Repeat customers have helped the business, Gareth notes. They know that a delivery within the town is £3 and that Gareth and his team know them personally. He notices: “You would have a lot of old people who can’t leave the house calling you to pick up a prescription or some shopping. You would spend a bit of extra time chatting them because they enjoy having someone to chat to.” Beresy’s is grateful for the support from other local businesses which use them to deliver their products all across Ireland. Local companies such as Webtech NI, Elite Electronics, Cathcarts and Stuart Auctions have contracted him to deliver their products to customers, including those in Belfast or Dublin.

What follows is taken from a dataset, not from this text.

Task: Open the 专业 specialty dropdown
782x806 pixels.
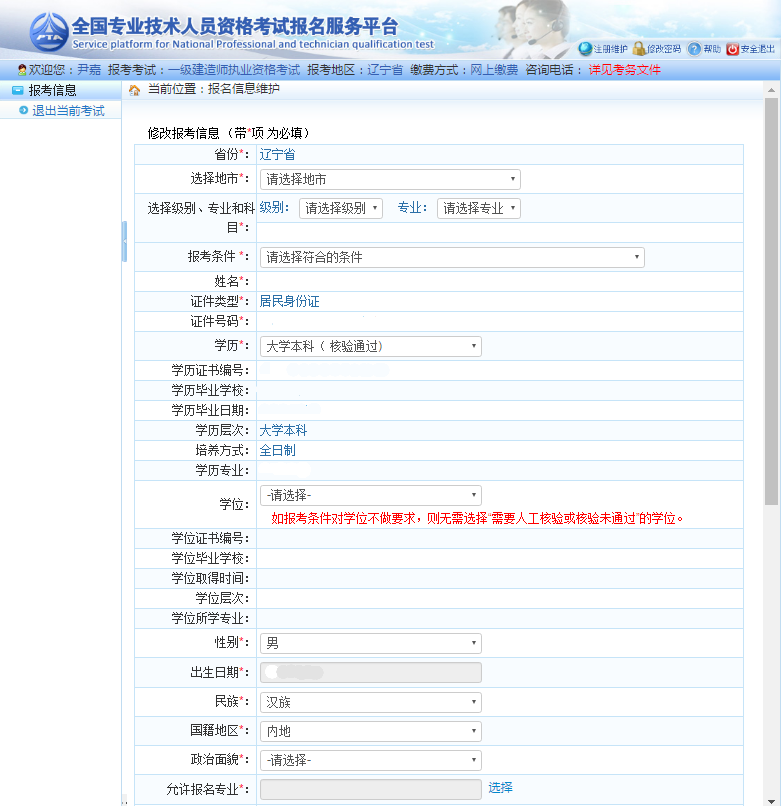Action: pos(478,208)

Beresy’s services are also used by local pharmacies, laundries, take-aways and off-licences. “Demand from local business is essential in keeping us going,” he comments. “We always go out of our way to shop local because we know how important it is,” Gareth states.

Removals is a new arm to the business. “People were asking us to pick up a bed or garden furniture; bulky items that we couldn’t fit in the vans. So we got the bigger van and now we have parents using us to flit students from the university accommodation in Belfast,” he says.

The recession actually benefited Beresy’s because more and more people chose to have a take-way at the weekend, rather then going to a restaurant. “They still wanted a treat, but took the cheaper option of a take-away and a bottle of wine,” Gareth notes. He laughs when he hears customers say: “Did anyone order a Beresy’s?” The company has a strict ‘No ID, no delivery’ policy to ensure that no alcohol is sold to anyone underage and that prescriptions are sent to the right person. “We have to cover our own backs,” says Gareth.

Asked what is the most obscure item that he has been asked to deliver, Gareth laughs and says: “You can get some odd requests on a Saturday night.” It has taken a lot of commitment and sacrifices to make Beresy’s work, with many family events missed and lots of late nights. “People might think that’s it’s only a matter of driving a car or van, but it’s a lot of sacrifice and long hours.” Being a family-run business is helpful because “there seems to be more of an interest if I wasn’t here; there’s that wee bit more care”.

Looking to the future, Gareth says: “I would hope to get more lorries if it keeps going the way it has been going.”